Under certain timing circumstances, an MVA data or unified cache line maintenance operation that targets an Inner Shareable memory region can fail to proceed up to either the Point of Coherency or to the Point of Unification of the system. This is likely to affect self-modifying code. For this problem to occur, the two processors work in the SMP mode with the broadcasting of CP15 maintenance operations being enabled. This issue has a known work-around.
Follow recommended procedure, see Work-around Details below for more information.
Systems that use one or both ARM processors in SMP mode.
|Device Revision(s) Affected:||All, no plan to fix. Refer to (Xilinx Answer 47916) - Design Advisory Master Answer Record for Zynq-7000 Devices.|
Under certain timing circumstances, a data or unified cache line maintenance operation by MVA targeting an Inner Shareable memory region can fail to proceed up to either the Point of Coherency or to the Point of Unification of the system. This is likely to affect self-modifying code.
For this problem to occur, the two processors work in the SMP mode with the broadcasting of CP15 maintenance operations being enabled.
The following scenario illustrates how the issue can happen:
One CPU performs a data or unified cache line maintenance operation by MVA targeting a memory region which is locally dirty.
A second CPU issues a memory request targeting this same memory location within the same time frame.
A race condition can occur, resulting in the cache operation not being performed up to the specified Point, either Coherency or Unification.
The following maintenance operations are affected:
DCIMVAC: Invalidate data or unified cache line by MVA to PoC
DCCMVAC:Clean data or unified cache line by MVA to PoC
DCCMVAU: Clean data or unified cache line by MVA to PoU
DCCIMVAC:Clean and invalidate data or unified cache line by MVA to PoC
The issue can arise when the second CPU is performing either of:
A read request resulting from any Load instruction; the Load can be a speculative one.
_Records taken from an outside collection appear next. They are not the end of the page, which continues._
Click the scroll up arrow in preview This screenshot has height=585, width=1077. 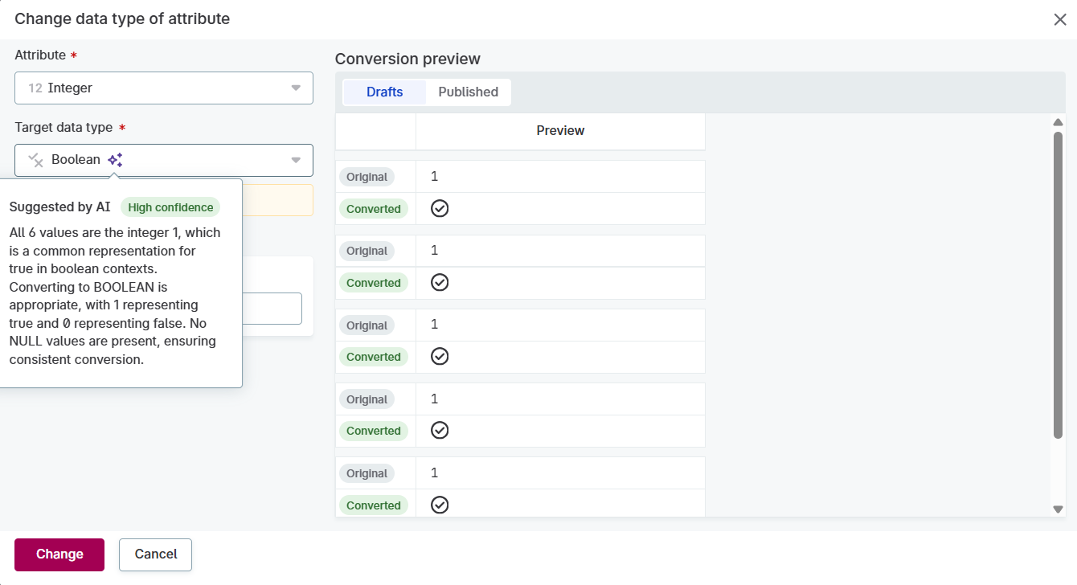click(1058, 122)
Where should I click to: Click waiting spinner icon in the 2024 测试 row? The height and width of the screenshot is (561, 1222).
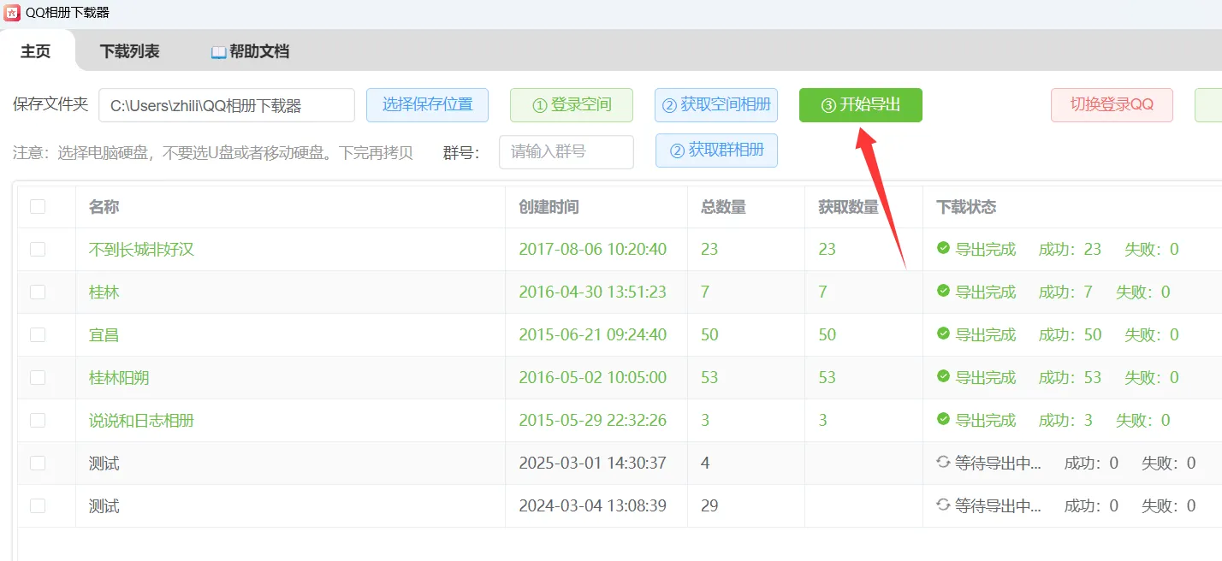click(x=943, y=505)
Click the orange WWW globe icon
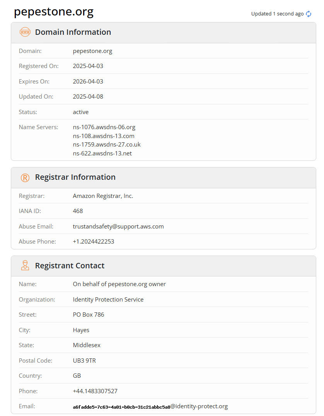 (25, 32)
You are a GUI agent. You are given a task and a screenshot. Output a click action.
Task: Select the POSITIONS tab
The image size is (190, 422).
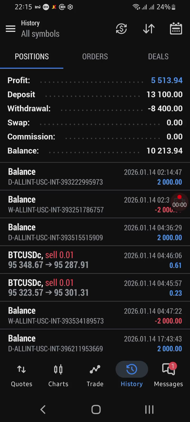click(32, 56)
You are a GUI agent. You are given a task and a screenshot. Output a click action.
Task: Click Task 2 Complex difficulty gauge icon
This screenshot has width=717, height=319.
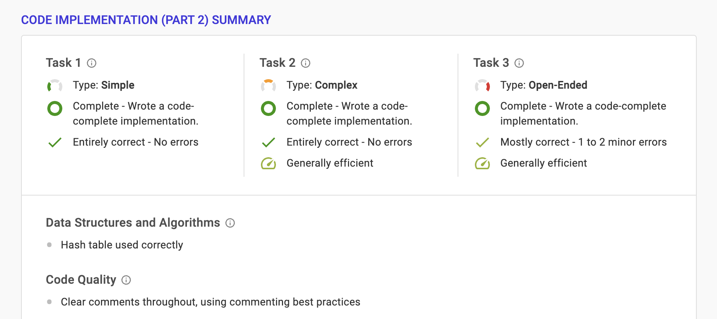(268, 86)
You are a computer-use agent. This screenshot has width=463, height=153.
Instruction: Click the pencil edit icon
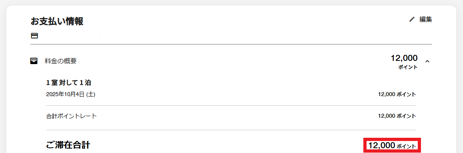pyautogui.click(x=412, y=20)
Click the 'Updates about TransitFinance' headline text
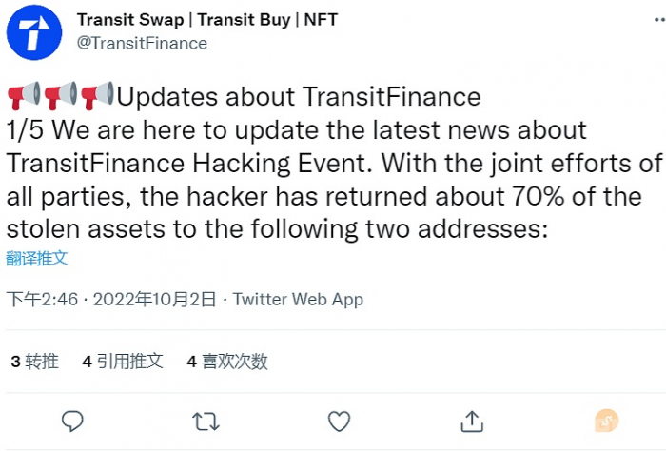This screenshot has height=451, width=666. click(x=299, y=96)
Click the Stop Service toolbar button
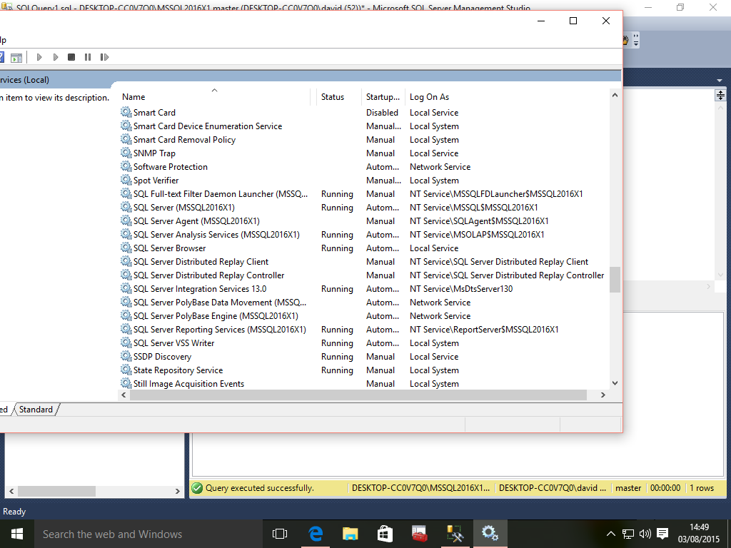Viewport: 731px width, 548px height. pyautogui.click(x=71, y=57)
A write request resulting from any Store instruction.
A data Pre-fetch resulting from a PLD instruction; the PLD can be a speculative one.
Since the cache maintenance operation is not ensured to be executed to either the Point of Unification or the Point of Coherence, stale data can remain in the data cache, and not become visible to other cache agents who should have gained visibility on it.
As such, self-modifying code can fail, the new code sequence written into the Data Cache not having been made visible to the Instruction Cache.
Note that the data remains coherent on the L1 Data side. Any data read from the other processor in the Cortex-A9 MP-Core cluster, or from the ACP, would see the correct data. Identically, any write from another processor in the Cortex-A9 MP-Core cluster, or from the ACP, on the same cache line, will not cause a data corruption resulting from a loss of either data.
Note that false sharing on a memory region used for self modifying code is extremely unlikely to exist. As such, the write operation targeting the same cache line than the cache operation occurring within the timing window required to trigger this issue might not represent a real case. So the issue trigger in the case of self-modifying code is probably restricted to read operations being the consequence of either a speculative load, or a blind PLD instruction.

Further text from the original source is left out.